Although she made clear on several occasions that her field of expertise is in finance and not engineering, Donahue explained that one of the reasons for the delay in the recovery time of the distribution system is the very reality of being a utility based on an island.

“There have been blackouts in other jurisdictions in which I have worked, but they have recovered quickly because utilities based in the U.S. mainland have the ability to connect to a network in case of a massive power outage to restore service within a reasonable time. The difference is that Prepa is a utility on an island and is thus fully autonomous and isolated,” she said.

Regarding Prepa’s fiscal situation, Donahue said that bringing the public corporation forward would require $2.5 billion in infrastructure improvements.

“We require capital to invest in energy transmission infrastructure [and] invest in [more effective] generation facilities. And this has been established in the capital improvements program that we have prepared. That would require an investment of approximately $2.5 billion over the next ten years, which would include an investment in the [Aguirre Gasport] that the Puerto Rico Energy Commission did not want to approve. At present, Prepa does not have that capital,” she said.

“There are a couple of solutions that can be applied. Our plan was to try to get that capital across multiple areas. Number one, through concessions in the agreement with bondholders. Number two, through savings in cash generation that Prepa itself has done. Number three is to achieve a competitive request for proposal to establish whether an alternative mode of investment could be safer and faster,” she added.
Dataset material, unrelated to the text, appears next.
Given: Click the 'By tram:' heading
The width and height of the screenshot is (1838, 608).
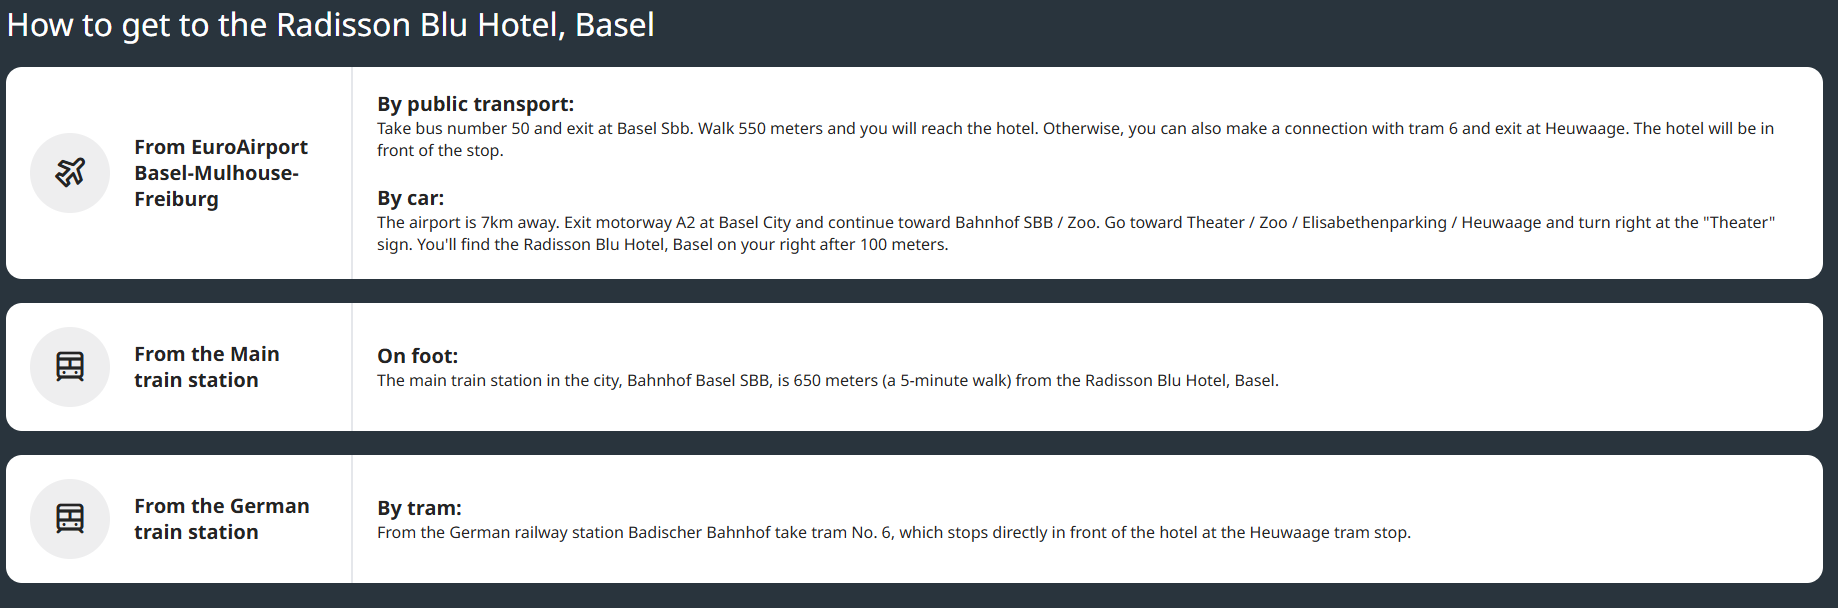Looking at the screenshot, I should [419, 508].
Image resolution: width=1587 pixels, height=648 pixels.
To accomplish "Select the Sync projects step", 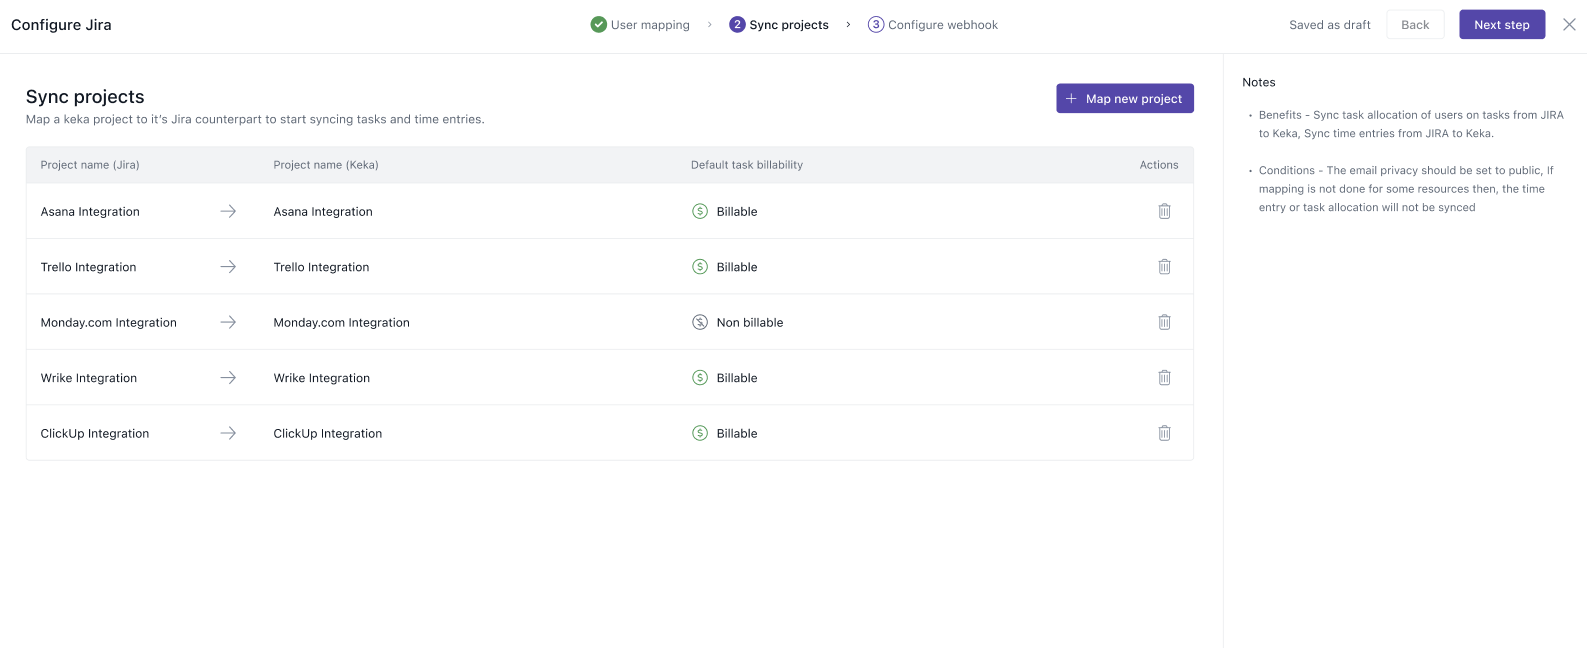I will click(779, 25).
After leaving the hearing, the Senate president said they were satisfied with Donahue’s presentation, although he added that Donahue’s statements revealed that Prepa still has a long way to go walking in terms of restructuring. Bhatia also criticized the delay in the work of restructuring that Donahue is spearheading.

“It is unacceptable that it is taking so long. If they say that they will take out requests for external entities to come help them, well, get on with it already. There is not much going on and I believe it causes a lot of frustration, and it obviously still surprises us all that the debt has not been audited yet. How is it possible that have not audited if that was the first thing they had to do? ” he asked.

]”This is not a trial, and I do not want it to be. We are listening. If there’s anyone else who wants to come to testify, let them come and say so. The committee’s technical personal will now study all evaluations were made today and, on that basis, will make recommendations that we will communicate to the people, “he said.